### [Goal of the exercise]
Please state how many lines in the records that follow include "will", with no other output.

Dataset entries:
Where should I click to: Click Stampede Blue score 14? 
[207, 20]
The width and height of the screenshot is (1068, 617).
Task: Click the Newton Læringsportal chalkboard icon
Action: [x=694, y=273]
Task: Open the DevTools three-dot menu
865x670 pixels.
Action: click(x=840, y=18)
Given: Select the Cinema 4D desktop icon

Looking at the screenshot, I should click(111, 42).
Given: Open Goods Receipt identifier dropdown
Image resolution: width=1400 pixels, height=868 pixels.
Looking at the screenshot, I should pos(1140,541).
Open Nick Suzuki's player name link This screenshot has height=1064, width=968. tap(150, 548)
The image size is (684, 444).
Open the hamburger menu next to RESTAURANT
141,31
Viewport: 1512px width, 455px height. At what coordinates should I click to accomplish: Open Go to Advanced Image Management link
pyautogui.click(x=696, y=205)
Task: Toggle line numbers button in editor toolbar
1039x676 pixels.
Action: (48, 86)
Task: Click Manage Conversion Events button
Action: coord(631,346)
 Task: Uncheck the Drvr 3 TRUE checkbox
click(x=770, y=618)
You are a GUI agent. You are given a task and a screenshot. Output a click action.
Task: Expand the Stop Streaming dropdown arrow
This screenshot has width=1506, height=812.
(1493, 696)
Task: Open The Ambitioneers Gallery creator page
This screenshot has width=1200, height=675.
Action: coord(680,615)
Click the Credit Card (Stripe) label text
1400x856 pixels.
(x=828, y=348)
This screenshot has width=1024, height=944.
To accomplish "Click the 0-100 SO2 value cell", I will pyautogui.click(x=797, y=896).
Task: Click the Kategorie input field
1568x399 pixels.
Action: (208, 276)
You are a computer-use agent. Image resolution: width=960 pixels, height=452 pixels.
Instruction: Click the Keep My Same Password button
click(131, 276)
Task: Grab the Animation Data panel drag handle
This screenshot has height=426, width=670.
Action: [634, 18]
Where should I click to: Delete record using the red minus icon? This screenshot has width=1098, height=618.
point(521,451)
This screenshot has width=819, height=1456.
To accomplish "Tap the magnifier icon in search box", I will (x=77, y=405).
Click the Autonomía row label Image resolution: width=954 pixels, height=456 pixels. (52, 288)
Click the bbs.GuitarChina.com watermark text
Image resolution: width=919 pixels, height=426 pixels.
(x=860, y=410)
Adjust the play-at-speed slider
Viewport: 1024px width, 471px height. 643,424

### [Response box]
2